Chow, Baby: Wednesday, December 26, 2002
Good Food Intentions

It’s universal, that human drive to set goals, to strive for personal betterment, to lose 10 pounds. Of course, Chow, Baby, already perfect in every way, has no need to make New Year’s resolutions for itself. So it will make one for everybody else.

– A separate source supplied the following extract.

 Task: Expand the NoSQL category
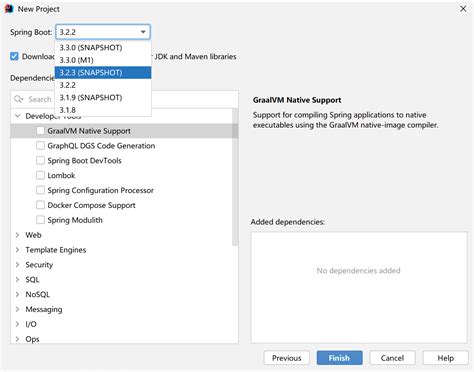tap(17, 294)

You, citizens of Tarrant County, hereby resolve to support local indie restaurants. Sole proprietors, chef-owners, and families all over the West-o-plex are busting their butts to bring you good food at reasonable prices. Just a few of Chow, Baby’s favorites: Al Cavazos’ hearty greeting and filling fajitas (get there early) at La Familia, on W. Seventh St.; Teresa Lister’s chicken in mushroom sauce at Colette’s Café on Brentwood Stair Rd.; Tommy and Nume Chantharojwong’s marvelous Thai dishes at A Little Home on Camp Bowie; Jon Bonnell’s wild game (not cheap, but worth it) at Bonnell’s in Cityview; Kirk and Maile Kampfhenkel’s fish tacos at ReRe’s Grill in Bedford; Hui Chuan Logan’s sex roll at Hui Chuan Sushi, Sake, Tapas on Camp Bowie; Emmanuel Dotch’s Alabama-style ribs at Dotch’s Barbecue in Handley; Terry Chandler’s Fredburger at Fred’s Café — well, true, Terry spends more time sitting on his butt than busting it. But he does that very well.

Perhaps Nehme Elbitar is a better example of local gung-ho-ness. This charming man moved to Fort Worth from Lebanon three years ago with a dream, a hotel/restaurant management degree, and almost no English. He worked hard (cooking at Hedary’s and Byblos and managing a pizza-and-pasta place in Euless), saved his money, and four months ago opened Café Chadra. The shabby but sparkling clean diner is nicely located for John Peter Smith workers, just across Allen Avenue at 1704 Galveston.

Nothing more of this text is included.